▸ **Teks Bacaan**:
- - -
HeadlineKisah

Lima Dokter Muda Ini Pahlawan Kemanusiaan

MATA INDONESIA, JAKARTA – Menjadi dokter identik dengan biaya mahal. Maka setelah mendapat izin praktik banyak yang berupaya mengembalikan biaya itu dengan bekerja untuk dua atau tiga rumah sakit maupun klinik padahal mereka bisa menjadi pahlawan kemanusiaan.

Tetapi tidak bagi lima dokter muda ini. Bagi mereka menjadi dokter justru identik dengan menolong manusia, berbuat untuk kemanusiaan tanpa memikirkan uang dalam rangka mengembalikan biaya sekolah kedokteran.

Kelima dokter muda nan heroik itu adalah;

 

  1. Dokter Rangi Wirantika Sudrajat
Dokter Rangi Wirantika Sudrajat. (msf-seasia.org)

Lulusan Fakultas Kedokteran Trisakti tahun 2011 itu memang sudah bercita-cita bekerja di bidang kemanusiaan sejak bangku sekolah dasar karena sering melihat berita perang Kosovo.

Semasa SMA dia mengetahui ada program Doctor Without Border atau Medecins Sans Frontieres yang memiliki memberi akses kesehatan di daerah-daerah konflik.

Maka perempuan kelahiran 1 November 1988 tersebut memilih melanjutkan kuliah di fakultas kedokteran agar bisa bergabung dengan organisasi nirlaba itu.

Tugas pertamanya setelah bergabung dengan organisasi itu adalah di Kota Chaman Pakistan untuk tugas selama 10 bulan. Setelah itu Taiz, Yaman, selama lima bulan.

Bertugas di Taiz dirasakan Rangi menjadi tugas terberat karena dia benar-benar hidup di tengah perang.

Awalnya tidak kuat setiap hari mendengar suara ledakan bom, meriam dan tembakan senjata. Hal itu membuatnya sulit tidur.

Dia pun memutuskan menyatakan kondisinya kepada penanggungjawab program.

Rangi pun diperintahkan melihat kondisi pasien. Hal itu pun membuat dia membatalkan niatnya karena dia melihat dengan mata kepala sendiri wilayah itu benar-benar membutuhkan dokter terutama untuk anak-anak.

 

  1. Dokter Vini Fardhdhiani
Dokter Vini Fardhdhiani di Mozambique. (laalfabeta.com)

Selain Dokter Rangi, di Program Doctor Without Border juga menarik hati dokter perempuan lulusan Fakultas Kedokteran Universitas Indonesia (UI) ini.

Seperti halnya Rangi, Vini juga memiliki impian berkeliling dunia meringankan beban orang lain.
- - -
▸ **Data yang Diberikan**:
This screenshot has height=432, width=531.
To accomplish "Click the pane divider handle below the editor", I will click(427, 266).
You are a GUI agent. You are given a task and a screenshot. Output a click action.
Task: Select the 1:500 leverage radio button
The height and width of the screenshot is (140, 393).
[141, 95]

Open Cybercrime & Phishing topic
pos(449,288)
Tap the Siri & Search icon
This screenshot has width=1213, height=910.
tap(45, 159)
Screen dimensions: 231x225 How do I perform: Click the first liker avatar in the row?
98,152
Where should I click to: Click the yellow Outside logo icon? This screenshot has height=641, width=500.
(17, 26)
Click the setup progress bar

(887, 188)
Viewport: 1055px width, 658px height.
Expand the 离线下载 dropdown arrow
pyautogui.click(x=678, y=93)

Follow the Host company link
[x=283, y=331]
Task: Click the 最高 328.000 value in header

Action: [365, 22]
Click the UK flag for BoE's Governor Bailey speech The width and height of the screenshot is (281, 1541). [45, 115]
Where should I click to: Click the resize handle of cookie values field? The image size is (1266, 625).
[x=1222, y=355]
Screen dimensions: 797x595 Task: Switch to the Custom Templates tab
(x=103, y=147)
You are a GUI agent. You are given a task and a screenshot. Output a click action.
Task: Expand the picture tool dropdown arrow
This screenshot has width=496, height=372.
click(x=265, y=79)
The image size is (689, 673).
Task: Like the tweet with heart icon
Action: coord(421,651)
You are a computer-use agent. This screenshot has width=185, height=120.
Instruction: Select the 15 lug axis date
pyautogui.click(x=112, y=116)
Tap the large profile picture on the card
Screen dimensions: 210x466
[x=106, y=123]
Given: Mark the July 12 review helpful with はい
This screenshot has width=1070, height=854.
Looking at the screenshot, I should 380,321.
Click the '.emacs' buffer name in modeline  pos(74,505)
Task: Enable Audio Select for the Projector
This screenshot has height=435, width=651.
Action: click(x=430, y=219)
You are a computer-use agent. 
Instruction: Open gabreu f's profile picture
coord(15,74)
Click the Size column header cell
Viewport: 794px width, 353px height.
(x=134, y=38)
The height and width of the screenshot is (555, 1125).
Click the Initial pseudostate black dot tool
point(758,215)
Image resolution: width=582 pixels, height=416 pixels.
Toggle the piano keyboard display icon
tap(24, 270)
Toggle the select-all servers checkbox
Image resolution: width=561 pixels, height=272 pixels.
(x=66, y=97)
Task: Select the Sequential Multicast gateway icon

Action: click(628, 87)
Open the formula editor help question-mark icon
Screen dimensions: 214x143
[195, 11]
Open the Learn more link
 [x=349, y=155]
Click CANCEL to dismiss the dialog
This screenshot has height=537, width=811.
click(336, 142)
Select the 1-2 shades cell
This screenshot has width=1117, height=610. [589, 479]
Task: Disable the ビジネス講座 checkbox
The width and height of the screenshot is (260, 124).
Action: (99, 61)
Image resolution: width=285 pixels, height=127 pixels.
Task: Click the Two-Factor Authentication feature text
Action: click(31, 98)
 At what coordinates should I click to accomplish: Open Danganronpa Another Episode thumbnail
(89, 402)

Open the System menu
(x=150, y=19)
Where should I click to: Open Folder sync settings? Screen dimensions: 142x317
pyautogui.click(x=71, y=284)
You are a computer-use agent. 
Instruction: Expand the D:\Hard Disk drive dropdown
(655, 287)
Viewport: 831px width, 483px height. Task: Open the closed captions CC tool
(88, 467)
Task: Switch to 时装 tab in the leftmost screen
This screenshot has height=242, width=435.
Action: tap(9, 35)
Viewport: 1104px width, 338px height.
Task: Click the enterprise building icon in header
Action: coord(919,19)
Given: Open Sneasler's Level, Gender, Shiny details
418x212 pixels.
- - -
▸ **Daftar Tugas**:
• A. Tuliskan ulang kata demi kata bagian teks bacaan tentang lima dokter muda, mulai pada kata-kata "Maka perempuan kelahiran" dan berhenti setelah kata-kata "terutama untuk anak-anak.".
• B. Menurut teks bacaan tentang lima dokter muda, mengapa Rangi Wirantika Sudrajat memilih kuliah di fakultas kedokteran? Jawab dalam satu sampai tiga kalimat.
• C. Lanjutkan teks bacaan tentang lima dokter muda mulai dari kalimat terakhirnya.
Baris-baris data tidak ada hubungannya dengan teks bacaan tentang lima dokter muda.

▸ **Hasil Tiap Tugas**:
• A.
Maka perempuan kelahiran 1 November 1988 tersebut memilih melanjutkan kuliah di fakultas kedokteran agar bisa bergabung dengan organisasi nirlaba itu.

Tugas pertamanya setelah bergabung dengan organisasi itu adalah di Kota Chaman Pakistan untuk tugas selama 10 bulan. Setelah itu Taiz, Yaman, selama lima bulan.

Bertugas di Taiz dirasakan Rangi menjadi tugas terberat karena dia benar-benar hidup di tengah perang.

Awalnya tidak kuat setiap hari mendengar suara ledakan bom, meriam dan tembakan senjata. Hal itu membuatnya sulit tidur.

Dia pun memutuskan menyatakan kondisinya kepada penanggungjawab program.

Rangi pun diperintahkan melihat kondisi pasien. Hal itu pun membuat dia membatalkan niatnya karena dia melihat dengan mata kepala sendiri wilayah itu benar-benar membutuhkan dokter terutama untuk anak-anak.

• B. Rangi memilih kuliah di fakultas kedokteran agar bisa bergabung dengan Doctor Without Border atau Medecins Sans Frontieres. Semasa SMA ia mengetahui bahwa organisasi nirlaba ini memberi akses kesehatan di daerah-daerah konflik. Sejak sekolah dasar ia memang sudah bercita-cita bekerja di bidang kemanusiaan karena sering melihat berita perang Kosovo.

• C.
Selama bertugas di program itu dia sempat membantu masyarakat Aceh setelah dihantam tsunami besar.

Dia mengikuti mobile clinic mendatangi pasien di daerah terpencil yang membutuhkan pertolongan medis.

Tugas terberatnya adalah saat dia berada di Mozambique. Di tengah kondisi lingkungan yang buruk dia bersama pemerintah setempat harus menolong orang-orang yang terjangkit HIV/AIDS dan tuberkulosis (TBC).

 

  1. Dokter Amalia Usmaianti
Dokter Amalia Usmaianti bersama dua anak Papua. (Facebook:@ amalia usmaianti)

Namanya viral di media sosial saat harus masuk pedalaman Boven Digoel Papua yang jaraknya belasan kilometer dari pusat kota dan kondisi jalan serta transportasi yang buruk.

Dalam sebuah video singkat Amalia tampak membantu menggotong seorang yang ditandu melewati jalan tanah berlumpur coklat.

Dia pernah menempuh jarak 16 kilometer dari Kampung Tembutka ke puskesmas tempatnya bertugas.

Dokter lulusan Ilmu Kedokteran Universitas Muhammadiyah Sumatera Utara itu telah bertugas sejak Mei 2017. Dia bertugas bersama enam orang lainnya.

 

  1. Ferihana Zaujatu Yoebal
Dokter Ferihana (bercadar) sedang memeriksa tekanan darah pasien. (benarnews.org)

Hana begitu panggilannya, memang tidak bertugas di tempat dengan sarana transportasi dan telekomunikasi yang sulit.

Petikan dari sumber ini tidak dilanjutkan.